Volume 28, Number 7
October Gaming Draws Good Attendance
The Indy Squadron gathered for three Dawn Patrol games at the Meister's home on the east side of Indy last weekend. Michael Morgan and Kevin Richeson returned to the gaming table in addition to the Skinners and the host family. As always, Mrs. Meister kept the crowd well fed with an award winning meal and a buffet of desserts all day long.
The first game was set in May 1917 and featured a pair of British RE 8's (Michael and Bob) escorted by a single Nieuport 17 (Ethan). The English flight was met by a pair of German ground attack machines (Stephen and A. J.) under the watchful eye of an Albatros DIII (Stephen Dale).
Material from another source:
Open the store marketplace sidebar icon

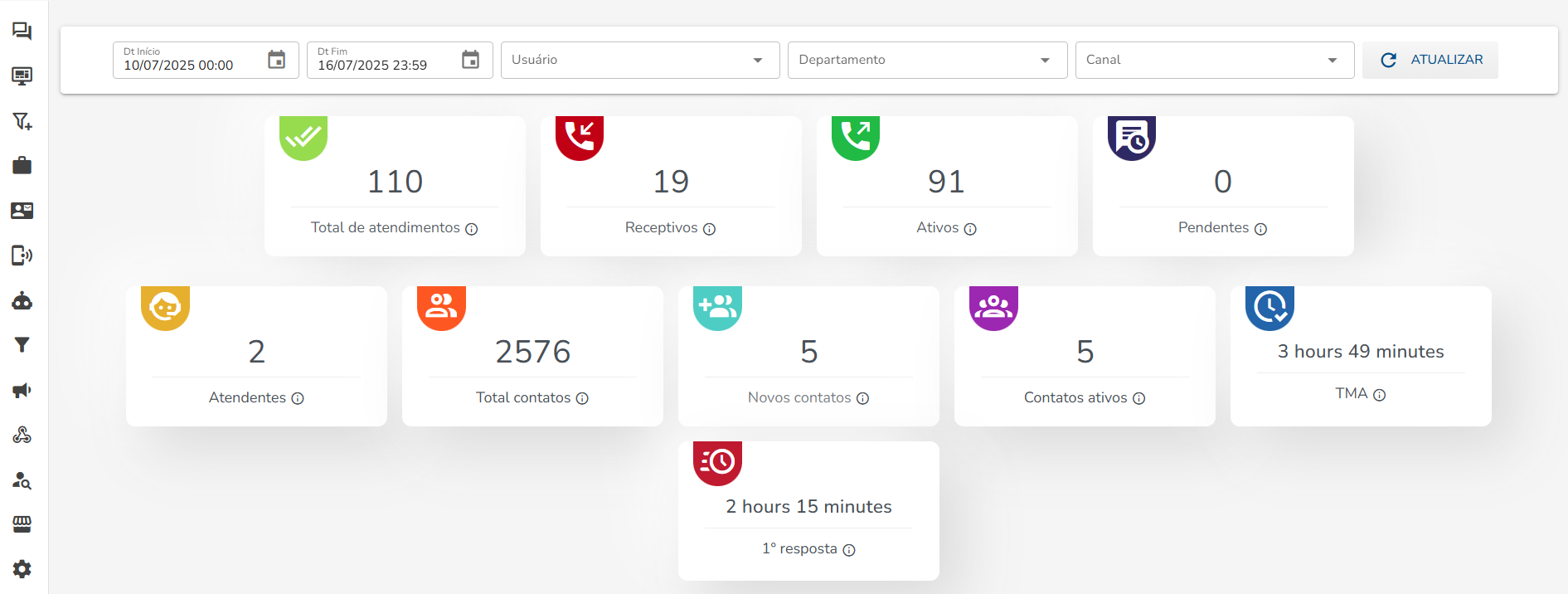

The second game pitted four French SPAD 13's (A. J., Stephen, Bob and Kevin) against three outclassed Roland DVIb's (Stephen Dale, Ethan and Michael) in June 1918. In one of the most bizarre victories ever scored in Dawn Patrol, the upper wing of Stephen Dale's Roland was sawed in half by 10 center wing hits from Stephen and two more from Kevin. The pilot bailed out successfully and survived. Stephen's pilot (CPL Vladimirez Kaskaskia, 8/3) won the cut for the game's only kill. Ethan and Bob were both plagued with gun jams, the latter also being stuck in a left bank for one turn. Kevin withstood 19 hits in his SPAD but suffered no critical hits.
The third and final game was set in September 1918 with Kevin, Bob and Stephen flying BMW-powered Fokker DVII's against the French SPAD 13's of Stephen Dale, Ethan and Michael. Although Michael fought well all day, in this engagement his SPAD was hammered repeatedly by the Fokkers of Stephen and Kevin. On the game's fourth turn, the engine in Michael's SPAD reached maximum capacity and caught fire. He was unable to extinguish the flames and the pilot jumped to his death. Stephen and Kevin again cut for kill credit, with Kevin's pilot winning this time. Also noteworthy was Stephen Dale's French SPAD pilot, SLT Constantine Bertrum, who successfully returned to log his 7th career mission, and Ethan, who flew extremely well and survived every mission of the day.
Pen & Sword Books
Hard back, 192 pages
Readers love a book that delivers what it promises, and the latest offering from veteran WWI aviation author Norman Franks does just that. Franks, who co-authored what is still regarded as the authoritative list of Manfred von Richthofen's victories two decades ago, now brings us one of the finest photo collections of the Red Baron in his new book.
"The Red Baron, A History in Pictures" is suitable for readers new to the topic because it also provides a concise narrative of the pilot's life and death in a chronological and easy to understand sequence. The information is readable, enjoyable and engaging for both the hardcore WWI aviation enthusiast and the reader of casual interest.
However, the text does not pretend to bring volumes of new information to light and those expecting yet another investigation into the Red Baron's mysterious death will be disappointed. Yes, Franks does a fine job of recounting Richthofen's death as it is now understood. But this book is about photos. Lots of them. Some familiar, many not so familiar, yet all faithfully reproduced in good quality and more importantly, suitable size. This is perhaps the best single chronological collection of Richthofen photos yet produced and in that regard, this book is a gem.
In the book's final chapter, Franks almost apologizes for tackling the topic of the Red Baron again since so many other works on the subject are also available. But no apology is necessary. The book's photos are so complete and thorough that a reader could take this book to France and use it as a guide to successfully relocate the positions of the guns that shot at the Red Baron on April 21, 1918 and the exact field where Germany's leading ace crashed to his death.
For those new to the subject of WWI aviation, this book will entertain and stimulate the imagination. For those who have studied it for decades, it is an indispensable collection of must-have photos, all easily accessible in a single volume. Either way, it makes a wonderful addition to your library.